Great remote coverage of WWDC although there was quite a bit of echo. Regarding the footprint reduction in OS X, one possibility is stripping the application binaries. Currently in Leopard, they are universal Mach-O (fat) binaries that contain runtime for both ppc and x86 code. With Snow-Leopard, they’ll have to store ppc (assuming PowerPC is supported), x86 (32-bit) and the new x86_64. All Core 2 based should be running x86_64.
They can reclaim the disk space by stripping the architectures that are not needed during the install/upgrade. The “ditto” command can be used to achieve this. This does pose a problem for people who still use a mix environment, however. For example, one can’t just drag and drop an Application installed from one architecture and expect it to run on another. For Apple to include PowerPC support in Snow Leopard, the OS X install DVD would exceed the size of a dual layer DVD (8G). It’s this reason I’m thinking they will not include PowerPC support. I am hoping they support PowerPC though as I still have a Mac Mini and PowerBook that still runs great.

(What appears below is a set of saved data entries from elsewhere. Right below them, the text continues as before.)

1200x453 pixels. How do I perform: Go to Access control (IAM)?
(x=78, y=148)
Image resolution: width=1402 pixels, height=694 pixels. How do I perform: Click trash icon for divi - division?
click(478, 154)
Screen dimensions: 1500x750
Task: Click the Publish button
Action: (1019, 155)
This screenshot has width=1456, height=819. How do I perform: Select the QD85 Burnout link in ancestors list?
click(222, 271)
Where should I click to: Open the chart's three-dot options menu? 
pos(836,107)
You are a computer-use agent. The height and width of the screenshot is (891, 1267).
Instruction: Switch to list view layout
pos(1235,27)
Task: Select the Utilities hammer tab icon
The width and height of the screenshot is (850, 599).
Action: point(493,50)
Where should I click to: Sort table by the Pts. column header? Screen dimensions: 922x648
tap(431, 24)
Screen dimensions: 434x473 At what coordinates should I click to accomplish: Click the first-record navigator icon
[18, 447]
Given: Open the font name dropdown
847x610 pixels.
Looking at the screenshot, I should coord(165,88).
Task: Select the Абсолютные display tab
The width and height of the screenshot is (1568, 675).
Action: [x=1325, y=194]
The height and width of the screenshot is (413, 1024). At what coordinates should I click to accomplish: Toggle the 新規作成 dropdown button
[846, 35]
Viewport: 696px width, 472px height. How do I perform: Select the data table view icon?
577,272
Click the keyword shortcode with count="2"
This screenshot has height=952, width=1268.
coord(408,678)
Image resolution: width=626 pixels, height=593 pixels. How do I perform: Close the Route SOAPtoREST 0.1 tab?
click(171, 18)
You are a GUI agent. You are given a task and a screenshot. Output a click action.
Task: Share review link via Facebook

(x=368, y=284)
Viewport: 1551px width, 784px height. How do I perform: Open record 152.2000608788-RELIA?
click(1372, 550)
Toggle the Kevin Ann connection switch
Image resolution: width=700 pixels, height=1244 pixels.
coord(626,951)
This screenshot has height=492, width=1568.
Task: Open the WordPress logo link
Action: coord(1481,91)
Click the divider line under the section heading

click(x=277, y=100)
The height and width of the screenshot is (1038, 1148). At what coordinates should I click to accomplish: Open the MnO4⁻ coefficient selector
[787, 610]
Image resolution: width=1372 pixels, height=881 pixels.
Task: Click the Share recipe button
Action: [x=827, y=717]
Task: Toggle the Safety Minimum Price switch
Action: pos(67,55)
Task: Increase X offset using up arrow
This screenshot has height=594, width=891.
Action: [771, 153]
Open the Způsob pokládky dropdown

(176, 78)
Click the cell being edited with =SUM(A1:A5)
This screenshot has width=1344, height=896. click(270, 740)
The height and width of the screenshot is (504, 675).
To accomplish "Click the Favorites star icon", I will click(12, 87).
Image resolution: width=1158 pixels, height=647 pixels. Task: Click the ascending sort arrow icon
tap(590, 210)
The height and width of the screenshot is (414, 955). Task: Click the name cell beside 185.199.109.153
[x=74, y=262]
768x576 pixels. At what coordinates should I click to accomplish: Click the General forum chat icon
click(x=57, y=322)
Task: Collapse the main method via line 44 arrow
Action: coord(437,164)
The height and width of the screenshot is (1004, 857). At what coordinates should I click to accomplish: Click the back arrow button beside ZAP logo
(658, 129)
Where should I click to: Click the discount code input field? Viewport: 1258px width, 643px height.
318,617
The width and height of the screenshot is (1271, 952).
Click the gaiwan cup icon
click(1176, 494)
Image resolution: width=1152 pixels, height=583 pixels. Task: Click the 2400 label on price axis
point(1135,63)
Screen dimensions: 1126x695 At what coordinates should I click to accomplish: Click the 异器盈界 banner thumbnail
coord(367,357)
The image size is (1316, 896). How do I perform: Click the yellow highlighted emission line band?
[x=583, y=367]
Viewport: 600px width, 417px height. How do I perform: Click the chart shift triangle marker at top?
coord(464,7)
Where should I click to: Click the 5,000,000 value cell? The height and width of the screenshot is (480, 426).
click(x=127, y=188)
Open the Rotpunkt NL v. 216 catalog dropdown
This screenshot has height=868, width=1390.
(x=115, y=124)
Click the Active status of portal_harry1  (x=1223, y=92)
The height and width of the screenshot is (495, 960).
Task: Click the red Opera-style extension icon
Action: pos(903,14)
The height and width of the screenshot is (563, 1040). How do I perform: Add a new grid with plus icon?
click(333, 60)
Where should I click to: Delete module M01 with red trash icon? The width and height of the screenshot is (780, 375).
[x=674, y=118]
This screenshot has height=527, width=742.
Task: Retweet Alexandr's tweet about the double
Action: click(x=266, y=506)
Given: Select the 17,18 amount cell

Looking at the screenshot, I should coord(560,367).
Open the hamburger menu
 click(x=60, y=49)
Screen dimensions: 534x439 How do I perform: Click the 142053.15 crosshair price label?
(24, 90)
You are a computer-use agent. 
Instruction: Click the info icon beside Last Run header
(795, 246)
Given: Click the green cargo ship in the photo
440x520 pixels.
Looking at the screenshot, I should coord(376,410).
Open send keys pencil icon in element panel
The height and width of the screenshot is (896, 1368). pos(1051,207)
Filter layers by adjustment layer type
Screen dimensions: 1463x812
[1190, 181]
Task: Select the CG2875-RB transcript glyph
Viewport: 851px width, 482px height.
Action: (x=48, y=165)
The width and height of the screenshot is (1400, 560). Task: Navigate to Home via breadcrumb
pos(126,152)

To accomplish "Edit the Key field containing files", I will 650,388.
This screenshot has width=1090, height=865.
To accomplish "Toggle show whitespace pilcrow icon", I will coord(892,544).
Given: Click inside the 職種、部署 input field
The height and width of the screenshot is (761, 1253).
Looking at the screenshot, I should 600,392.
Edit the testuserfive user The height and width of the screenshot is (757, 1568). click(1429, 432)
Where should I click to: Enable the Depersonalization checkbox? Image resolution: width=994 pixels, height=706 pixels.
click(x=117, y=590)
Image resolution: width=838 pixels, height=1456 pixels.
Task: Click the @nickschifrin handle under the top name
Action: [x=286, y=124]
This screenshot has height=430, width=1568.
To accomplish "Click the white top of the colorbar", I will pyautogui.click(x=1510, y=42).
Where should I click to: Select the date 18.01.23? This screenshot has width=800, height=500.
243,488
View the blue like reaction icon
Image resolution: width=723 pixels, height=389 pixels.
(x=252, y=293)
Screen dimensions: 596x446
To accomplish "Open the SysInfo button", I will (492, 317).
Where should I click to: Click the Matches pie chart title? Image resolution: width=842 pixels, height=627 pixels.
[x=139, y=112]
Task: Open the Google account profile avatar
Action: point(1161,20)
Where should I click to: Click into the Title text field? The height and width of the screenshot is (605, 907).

The echo problem appears to be a local problem. A reboot fixed the problem. Sorry about that.
Ben thanks for the clarification. Doing things 2 hours after the keynote, one tends to fly by the seat of the pants a bit.
I think you missed the obvious reason for the 6 gigs recovered after installing Snow Leopard: since SL only supports Intel machines, the binaries are not universal binaries but Intel only, so they are of course smaller.